» **What this task involves**
Return all the data below as it stands, minus the pictures.

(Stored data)
§

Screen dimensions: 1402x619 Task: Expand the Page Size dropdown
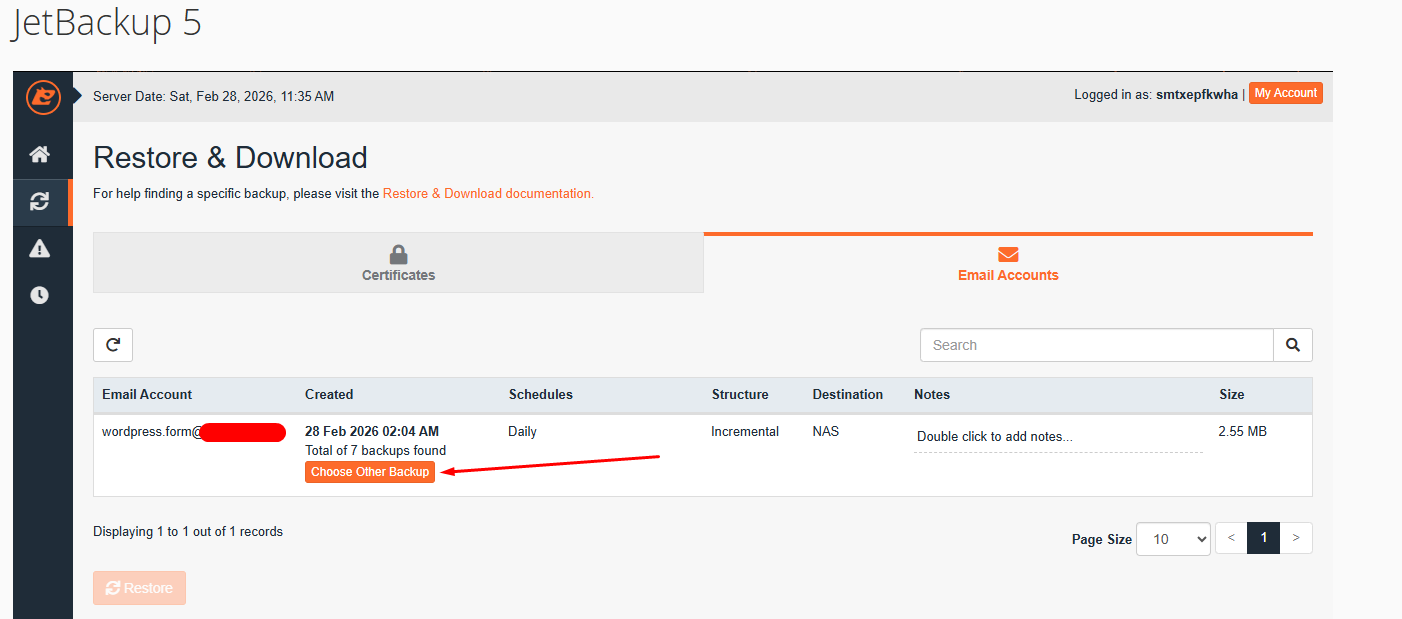pos(1173,539)
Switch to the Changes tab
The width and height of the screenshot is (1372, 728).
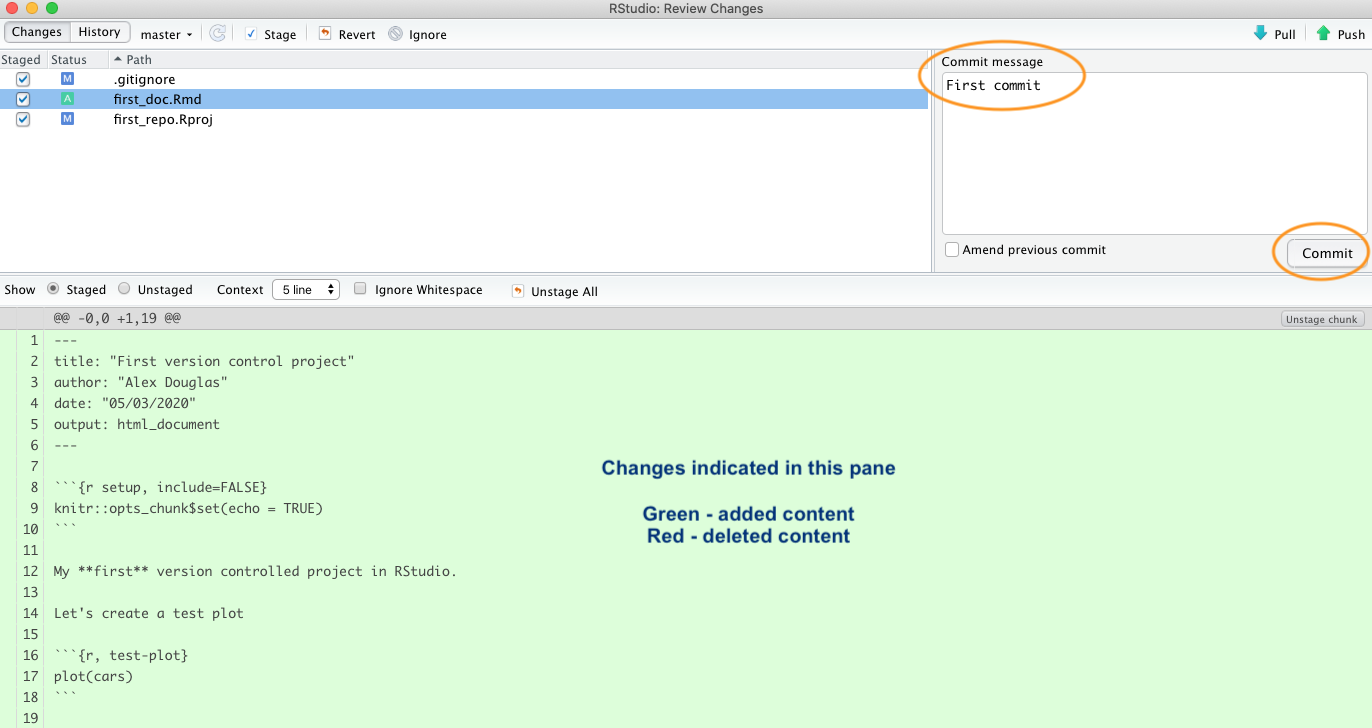37,32
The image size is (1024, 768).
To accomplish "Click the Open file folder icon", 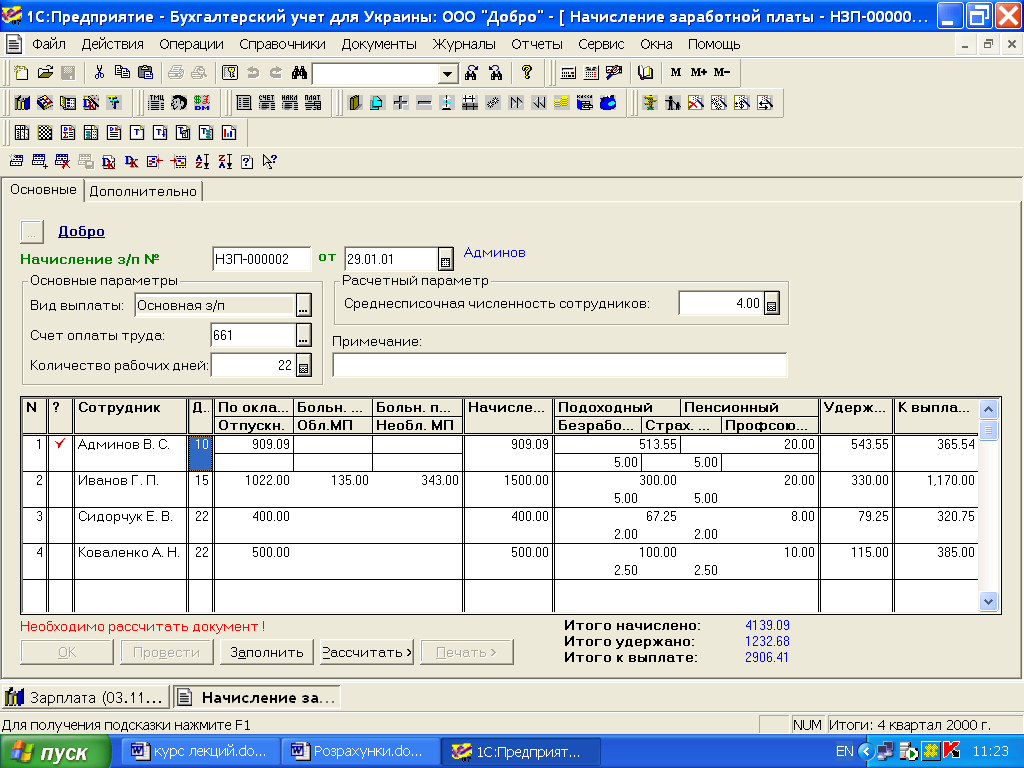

§

» **Output for this task**
Screen dimensions: 1402x619 Task: Expand the Page Size dropdown
pos(1173,539)
Switch to the Changes tab
The width and height of the screenshot is (1372, 728).
37,32
The image size is (1024, 768).
To accomplish "Click the Open file folder icon", 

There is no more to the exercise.